- Dataset entries:
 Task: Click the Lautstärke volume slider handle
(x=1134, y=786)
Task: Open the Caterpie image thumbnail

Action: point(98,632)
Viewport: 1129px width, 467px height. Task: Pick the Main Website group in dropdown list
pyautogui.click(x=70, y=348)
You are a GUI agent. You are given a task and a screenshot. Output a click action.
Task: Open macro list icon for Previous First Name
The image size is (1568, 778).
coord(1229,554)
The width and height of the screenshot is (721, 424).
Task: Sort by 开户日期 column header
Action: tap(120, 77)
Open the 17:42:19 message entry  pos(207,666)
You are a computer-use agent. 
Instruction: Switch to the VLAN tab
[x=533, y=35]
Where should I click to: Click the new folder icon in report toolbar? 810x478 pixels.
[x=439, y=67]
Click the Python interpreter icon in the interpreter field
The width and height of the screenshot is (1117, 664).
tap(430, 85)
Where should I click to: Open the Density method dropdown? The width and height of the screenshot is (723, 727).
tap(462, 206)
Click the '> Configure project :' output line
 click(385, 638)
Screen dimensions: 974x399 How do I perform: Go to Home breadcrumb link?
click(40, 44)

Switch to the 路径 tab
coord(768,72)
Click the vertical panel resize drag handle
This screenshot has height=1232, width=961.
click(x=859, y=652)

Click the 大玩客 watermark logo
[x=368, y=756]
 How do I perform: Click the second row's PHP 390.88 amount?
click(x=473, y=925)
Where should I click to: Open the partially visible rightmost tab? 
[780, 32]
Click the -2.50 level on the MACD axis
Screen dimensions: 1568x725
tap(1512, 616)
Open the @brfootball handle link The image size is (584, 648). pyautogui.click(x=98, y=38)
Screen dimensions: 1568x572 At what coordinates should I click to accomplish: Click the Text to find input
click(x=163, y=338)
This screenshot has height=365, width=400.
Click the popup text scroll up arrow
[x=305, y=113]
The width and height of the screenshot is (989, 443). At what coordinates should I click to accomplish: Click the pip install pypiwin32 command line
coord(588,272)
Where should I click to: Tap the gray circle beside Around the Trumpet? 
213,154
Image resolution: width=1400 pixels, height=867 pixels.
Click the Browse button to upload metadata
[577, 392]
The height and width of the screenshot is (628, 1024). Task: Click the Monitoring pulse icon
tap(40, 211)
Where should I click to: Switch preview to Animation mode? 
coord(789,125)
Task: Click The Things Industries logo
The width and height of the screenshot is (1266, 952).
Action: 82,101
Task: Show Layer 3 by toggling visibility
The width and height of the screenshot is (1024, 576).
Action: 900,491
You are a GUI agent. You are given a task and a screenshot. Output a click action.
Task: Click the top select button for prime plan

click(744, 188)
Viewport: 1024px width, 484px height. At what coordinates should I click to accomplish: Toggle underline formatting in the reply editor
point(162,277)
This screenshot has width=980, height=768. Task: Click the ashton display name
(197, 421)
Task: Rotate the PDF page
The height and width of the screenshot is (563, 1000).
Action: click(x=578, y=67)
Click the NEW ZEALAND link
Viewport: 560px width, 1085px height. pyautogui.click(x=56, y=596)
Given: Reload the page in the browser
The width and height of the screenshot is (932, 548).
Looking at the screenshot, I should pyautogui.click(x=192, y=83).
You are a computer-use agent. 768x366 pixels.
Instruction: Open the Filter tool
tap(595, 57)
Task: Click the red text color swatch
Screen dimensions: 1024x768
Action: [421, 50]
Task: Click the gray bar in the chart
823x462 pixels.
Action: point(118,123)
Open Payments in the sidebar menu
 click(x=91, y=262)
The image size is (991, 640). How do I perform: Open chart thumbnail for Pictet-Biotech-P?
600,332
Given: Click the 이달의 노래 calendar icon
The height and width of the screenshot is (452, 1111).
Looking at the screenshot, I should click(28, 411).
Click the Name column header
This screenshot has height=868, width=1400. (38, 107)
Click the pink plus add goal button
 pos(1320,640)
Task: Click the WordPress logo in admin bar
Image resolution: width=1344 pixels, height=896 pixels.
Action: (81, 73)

- Task instructions: Beginning at the line that contains "Click the Name column header", retype each line of the listing up to and including the last one, exactly as it stands, and nothing else.

- Response box:
Click the Name column header
This screenshot has height=868, width=1400. (38, 107)
Click the pink plus add goal button
 pos(1320,640)
Task: Click the WordPress logo in admin bar
Image resolution: width=1344 pixels, height=896 pixels.
Action: (81, 73)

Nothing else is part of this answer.